Doux et soyeux alliage du sous-vêtement et de l’animal grâcieux, le slip kangourou n’a pas disparu. Pour le plus grand bonheur des collectionneurs.
Saura-t-on jamais qui a inventé le slip kangourou ? Comme toutes les grandes choses, il suscite encore aujourd’hui mille fantasmes et peut-être quelques légendes. On le dit venu d’Argentine, et même de la pampa, où un représentant en bonneterie aurait remarqué que les gauchos portaient des sous-vêtements renforcés sur le devant, pour épargner à leurs bijoux de famille les offenses du pommeau de leur selle, maintes fois heurté lors des cavalcades et des rodéos. Avec une ouverture horizontale, plus accessible lorsqu’on ne descend pas de cheval. On se demande au prix de quelles concessions ce représentant en bonneterie a pu pénétrer dans l’intimité des gauchos et observer de si près ce détail que des individus aussi machos et catholiques devaient certainement dissimuler. A moins que la pampa, lieu de solitude, désert sexuel, n’encourage à ces exhibitions cavalières, le soir, au coin du feu, ou sous la tente.
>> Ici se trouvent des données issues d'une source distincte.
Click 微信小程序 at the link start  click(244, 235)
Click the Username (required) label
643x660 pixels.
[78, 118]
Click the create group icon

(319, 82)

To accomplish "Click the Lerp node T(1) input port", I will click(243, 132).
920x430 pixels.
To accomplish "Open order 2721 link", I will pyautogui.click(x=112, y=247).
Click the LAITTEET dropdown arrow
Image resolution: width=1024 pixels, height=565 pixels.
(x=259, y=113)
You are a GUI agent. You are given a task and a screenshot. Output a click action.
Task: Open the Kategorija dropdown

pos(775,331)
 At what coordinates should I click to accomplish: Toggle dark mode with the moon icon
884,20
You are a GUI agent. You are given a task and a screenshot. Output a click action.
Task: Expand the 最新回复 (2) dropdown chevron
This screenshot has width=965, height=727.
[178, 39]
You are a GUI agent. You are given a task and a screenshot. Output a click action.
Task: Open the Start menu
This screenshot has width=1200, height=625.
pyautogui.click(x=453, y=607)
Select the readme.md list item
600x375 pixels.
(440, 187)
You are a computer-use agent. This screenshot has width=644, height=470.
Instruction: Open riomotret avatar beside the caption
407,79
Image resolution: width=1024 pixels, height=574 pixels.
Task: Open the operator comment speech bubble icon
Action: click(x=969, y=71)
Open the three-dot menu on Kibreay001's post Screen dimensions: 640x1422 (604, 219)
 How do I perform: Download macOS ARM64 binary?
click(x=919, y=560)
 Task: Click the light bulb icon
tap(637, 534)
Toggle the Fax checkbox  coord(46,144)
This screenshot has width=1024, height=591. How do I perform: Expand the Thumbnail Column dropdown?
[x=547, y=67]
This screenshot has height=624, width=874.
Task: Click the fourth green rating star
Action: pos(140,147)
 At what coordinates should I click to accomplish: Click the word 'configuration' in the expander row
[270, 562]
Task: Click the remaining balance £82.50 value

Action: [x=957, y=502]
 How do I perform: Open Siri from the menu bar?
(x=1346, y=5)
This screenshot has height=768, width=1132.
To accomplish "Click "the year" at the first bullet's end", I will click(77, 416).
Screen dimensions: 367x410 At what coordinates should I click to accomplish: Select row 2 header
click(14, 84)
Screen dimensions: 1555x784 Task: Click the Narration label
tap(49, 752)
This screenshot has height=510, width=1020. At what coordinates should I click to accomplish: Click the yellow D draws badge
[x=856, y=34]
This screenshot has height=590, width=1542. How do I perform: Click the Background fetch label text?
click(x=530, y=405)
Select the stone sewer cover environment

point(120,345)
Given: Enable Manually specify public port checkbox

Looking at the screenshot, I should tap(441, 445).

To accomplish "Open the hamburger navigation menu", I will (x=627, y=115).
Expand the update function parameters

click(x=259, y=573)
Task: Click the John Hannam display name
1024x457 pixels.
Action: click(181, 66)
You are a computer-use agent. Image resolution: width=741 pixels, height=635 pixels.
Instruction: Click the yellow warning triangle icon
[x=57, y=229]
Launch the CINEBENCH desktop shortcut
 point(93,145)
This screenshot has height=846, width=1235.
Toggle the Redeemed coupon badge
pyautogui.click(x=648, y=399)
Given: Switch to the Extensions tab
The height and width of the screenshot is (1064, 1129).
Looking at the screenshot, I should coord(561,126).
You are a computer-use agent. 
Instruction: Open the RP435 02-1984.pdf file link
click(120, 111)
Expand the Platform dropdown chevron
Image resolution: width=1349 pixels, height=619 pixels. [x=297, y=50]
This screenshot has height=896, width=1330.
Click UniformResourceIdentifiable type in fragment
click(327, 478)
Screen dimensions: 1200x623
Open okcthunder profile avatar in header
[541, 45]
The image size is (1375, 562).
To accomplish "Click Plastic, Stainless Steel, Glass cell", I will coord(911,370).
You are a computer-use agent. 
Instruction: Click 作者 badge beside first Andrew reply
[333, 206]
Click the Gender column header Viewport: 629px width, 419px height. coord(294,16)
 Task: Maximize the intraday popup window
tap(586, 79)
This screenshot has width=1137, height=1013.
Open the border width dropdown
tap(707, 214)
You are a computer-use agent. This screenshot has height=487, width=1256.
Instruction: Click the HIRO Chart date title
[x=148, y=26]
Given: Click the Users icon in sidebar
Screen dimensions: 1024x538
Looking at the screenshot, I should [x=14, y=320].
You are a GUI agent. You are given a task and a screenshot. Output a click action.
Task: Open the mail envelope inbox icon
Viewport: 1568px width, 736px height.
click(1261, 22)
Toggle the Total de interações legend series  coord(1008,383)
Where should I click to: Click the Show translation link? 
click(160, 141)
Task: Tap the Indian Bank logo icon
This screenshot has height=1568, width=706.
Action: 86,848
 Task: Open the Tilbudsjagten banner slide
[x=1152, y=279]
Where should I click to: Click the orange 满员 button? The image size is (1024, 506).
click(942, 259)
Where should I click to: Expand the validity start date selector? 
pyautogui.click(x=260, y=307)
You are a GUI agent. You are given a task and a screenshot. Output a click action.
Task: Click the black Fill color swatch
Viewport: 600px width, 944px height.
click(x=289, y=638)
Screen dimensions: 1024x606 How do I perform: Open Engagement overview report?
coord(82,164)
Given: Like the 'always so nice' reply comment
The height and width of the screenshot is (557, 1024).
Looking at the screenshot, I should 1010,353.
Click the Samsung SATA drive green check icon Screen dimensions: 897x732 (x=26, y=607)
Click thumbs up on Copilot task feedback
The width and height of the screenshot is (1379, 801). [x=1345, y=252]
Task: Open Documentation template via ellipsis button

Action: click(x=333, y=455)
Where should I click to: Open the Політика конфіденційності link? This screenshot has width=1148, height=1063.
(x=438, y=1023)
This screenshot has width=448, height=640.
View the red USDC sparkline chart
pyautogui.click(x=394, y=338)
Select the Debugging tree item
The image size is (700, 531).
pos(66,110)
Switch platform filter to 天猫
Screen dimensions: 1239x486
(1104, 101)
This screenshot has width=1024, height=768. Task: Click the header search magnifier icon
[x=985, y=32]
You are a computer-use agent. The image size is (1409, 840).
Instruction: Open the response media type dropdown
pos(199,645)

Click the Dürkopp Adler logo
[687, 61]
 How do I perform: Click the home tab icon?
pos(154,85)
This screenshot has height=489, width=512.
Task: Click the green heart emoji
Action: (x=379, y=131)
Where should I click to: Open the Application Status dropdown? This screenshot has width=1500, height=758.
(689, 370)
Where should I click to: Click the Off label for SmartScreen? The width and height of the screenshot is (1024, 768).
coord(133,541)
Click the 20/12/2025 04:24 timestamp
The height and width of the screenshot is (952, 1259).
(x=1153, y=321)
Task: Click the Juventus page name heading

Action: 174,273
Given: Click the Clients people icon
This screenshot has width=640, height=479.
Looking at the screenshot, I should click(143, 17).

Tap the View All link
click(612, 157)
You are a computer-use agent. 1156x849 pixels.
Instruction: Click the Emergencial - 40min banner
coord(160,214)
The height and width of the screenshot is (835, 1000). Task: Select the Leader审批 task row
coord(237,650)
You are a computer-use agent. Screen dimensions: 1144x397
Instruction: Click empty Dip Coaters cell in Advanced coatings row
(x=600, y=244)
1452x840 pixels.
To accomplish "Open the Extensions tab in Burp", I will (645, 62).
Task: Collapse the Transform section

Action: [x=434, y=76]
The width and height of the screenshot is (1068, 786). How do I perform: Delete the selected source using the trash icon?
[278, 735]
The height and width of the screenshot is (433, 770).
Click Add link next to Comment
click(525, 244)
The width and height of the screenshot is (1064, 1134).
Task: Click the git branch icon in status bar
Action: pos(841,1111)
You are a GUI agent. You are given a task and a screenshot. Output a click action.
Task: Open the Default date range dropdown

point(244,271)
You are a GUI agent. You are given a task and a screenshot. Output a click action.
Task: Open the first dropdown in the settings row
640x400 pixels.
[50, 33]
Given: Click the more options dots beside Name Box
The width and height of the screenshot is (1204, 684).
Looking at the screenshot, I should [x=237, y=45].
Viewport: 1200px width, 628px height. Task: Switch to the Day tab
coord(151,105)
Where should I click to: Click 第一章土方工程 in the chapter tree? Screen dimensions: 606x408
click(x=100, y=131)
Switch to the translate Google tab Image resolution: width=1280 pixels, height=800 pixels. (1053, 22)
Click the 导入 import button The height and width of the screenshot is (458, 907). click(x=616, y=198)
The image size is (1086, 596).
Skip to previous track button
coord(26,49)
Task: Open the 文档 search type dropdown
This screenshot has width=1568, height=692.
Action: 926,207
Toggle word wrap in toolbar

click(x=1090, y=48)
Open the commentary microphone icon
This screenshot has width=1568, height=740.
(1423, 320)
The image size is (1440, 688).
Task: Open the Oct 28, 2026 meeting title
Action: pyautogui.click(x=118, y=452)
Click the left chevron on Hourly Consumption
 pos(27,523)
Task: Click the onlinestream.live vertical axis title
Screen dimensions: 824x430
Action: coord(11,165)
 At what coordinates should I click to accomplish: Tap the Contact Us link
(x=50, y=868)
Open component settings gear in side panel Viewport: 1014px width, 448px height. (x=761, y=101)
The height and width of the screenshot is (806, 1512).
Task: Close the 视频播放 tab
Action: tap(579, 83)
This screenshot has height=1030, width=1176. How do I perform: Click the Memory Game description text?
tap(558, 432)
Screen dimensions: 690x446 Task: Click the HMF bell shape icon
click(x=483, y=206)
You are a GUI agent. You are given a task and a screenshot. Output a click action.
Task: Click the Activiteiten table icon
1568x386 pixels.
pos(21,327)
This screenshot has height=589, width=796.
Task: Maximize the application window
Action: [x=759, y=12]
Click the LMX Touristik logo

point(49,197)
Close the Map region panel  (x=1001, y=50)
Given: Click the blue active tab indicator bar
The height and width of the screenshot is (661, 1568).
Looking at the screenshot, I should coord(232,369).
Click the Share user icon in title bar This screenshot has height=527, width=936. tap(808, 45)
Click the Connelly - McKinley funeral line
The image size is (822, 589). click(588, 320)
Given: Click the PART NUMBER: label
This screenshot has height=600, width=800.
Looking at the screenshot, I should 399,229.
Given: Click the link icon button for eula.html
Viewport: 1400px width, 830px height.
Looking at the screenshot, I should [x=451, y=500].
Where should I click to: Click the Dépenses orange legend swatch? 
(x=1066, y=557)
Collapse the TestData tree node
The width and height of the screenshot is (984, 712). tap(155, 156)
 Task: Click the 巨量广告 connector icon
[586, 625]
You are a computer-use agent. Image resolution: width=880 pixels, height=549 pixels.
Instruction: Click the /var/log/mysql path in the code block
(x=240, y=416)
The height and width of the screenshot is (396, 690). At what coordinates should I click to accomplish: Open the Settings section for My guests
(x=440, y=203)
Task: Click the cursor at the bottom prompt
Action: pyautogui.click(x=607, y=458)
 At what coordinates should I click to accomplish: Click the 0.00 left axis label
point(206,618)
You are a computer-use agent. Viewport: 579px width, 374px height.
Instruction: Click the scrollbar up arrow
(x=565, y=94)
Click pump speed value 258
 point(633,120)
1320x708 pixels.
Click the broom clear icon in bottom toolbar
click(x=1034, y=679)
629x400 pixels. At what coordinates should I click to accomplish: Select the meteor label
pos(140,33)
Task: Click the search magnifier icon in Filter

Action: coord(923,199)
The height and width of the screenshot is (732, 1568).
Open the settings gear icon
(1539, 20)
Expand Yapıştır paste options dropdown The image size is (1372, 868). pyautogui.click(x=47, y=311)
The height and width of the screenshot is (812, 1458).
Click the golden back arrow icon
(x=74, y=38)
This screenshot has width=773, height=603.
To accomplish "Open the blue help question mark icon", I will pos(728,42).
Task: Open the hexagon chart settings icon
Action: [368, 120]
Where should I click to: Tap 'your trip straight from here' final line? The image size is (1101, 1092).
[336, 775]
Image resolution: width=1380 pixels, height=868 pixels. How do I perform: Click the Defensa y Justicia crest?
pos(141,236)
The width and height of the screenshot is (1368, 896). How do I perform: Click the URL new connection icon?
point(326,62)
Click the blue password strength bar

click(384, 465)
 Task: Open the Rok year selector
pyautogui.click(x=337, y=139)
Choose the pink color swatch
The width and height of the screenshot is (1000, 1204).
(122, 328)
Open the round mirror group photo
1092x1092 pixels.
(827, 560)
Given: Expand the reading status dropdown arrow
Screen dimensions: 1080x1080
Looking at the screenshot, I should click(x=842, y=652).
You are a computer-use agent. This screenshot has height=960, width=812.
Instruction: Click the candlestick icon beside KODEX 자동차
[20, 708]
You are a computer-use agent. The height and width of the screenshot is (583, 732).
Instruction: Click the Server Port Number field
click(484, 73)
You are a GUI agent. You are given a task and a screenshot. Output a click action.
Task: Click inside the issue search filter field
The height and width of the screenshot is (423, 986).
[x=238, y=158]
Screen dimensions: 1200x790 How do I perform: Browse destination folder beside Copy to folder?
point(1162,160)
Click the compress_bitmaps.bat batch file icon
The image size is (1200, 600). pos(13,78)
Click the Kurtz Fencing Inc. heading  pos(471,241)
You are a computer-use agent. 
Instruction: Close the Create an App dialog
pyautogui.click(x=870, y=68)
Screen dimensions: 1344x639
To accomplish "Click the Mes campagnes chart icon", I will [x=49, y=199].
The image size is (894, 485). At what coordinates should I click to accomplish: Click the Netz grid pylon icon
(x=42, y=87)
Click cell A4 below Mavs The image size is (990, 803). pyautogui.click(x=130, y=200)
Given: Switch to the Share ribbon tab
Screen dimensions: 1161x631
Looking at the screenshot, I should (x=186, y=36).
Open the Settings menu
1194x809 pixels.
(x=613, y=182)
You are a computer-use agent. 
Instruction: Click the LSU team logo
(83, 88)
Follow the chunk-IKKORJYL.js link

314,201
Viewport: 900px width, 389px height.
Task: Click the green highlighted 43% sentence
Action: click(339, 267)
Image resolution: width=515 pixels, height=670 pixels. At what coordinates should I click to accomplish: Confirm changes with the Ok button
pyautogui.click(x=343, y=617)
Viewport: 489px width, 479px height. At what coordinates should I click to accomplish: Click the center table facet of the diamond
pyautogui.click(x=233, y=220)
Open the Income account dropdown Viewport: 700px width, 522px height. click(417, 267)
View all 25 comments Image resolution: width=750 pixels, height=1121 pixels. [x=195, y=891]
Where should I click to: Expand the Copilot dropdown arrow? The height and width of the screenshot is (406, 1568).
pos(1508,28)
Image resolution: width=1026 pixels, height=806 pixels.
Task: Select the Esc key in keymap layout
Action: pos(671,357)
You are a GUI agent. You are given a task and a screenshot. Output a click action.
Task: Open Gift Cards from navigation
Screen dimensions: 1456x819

Comme il n’y a pas de kangourous en Argentine, ou très peu, il faut remonter plus loin pour comprendre cette affaire : le slip, d’abord, apparaît dans le catalogue de Manufrance dès les premières années du XXe siècle, et il est en laine douce, « conseillé aux athlètes ». Bien des choses commencent ainsi par le sport. Auparavant, les éléments extérieurs de la virilité, mal protégés par des caleçons flottants ou laissés libres dans le pantalon, vivaient une vie ballottée comme Ulysse dans ses tempêtes et l’Homme dans les espaces infinis qui effraient Pascal. Le slip permet de stabiliser ce que la nature laissait imprudemment pendouiller : c’est donc, sans équivoque, un instrument de culture, très supérieur à l’étui pénien des primitifs, qui ne traite pas la totalité du sujet et peut, par sa rigidité emphatique, se révéler extrêmement casse-couilles.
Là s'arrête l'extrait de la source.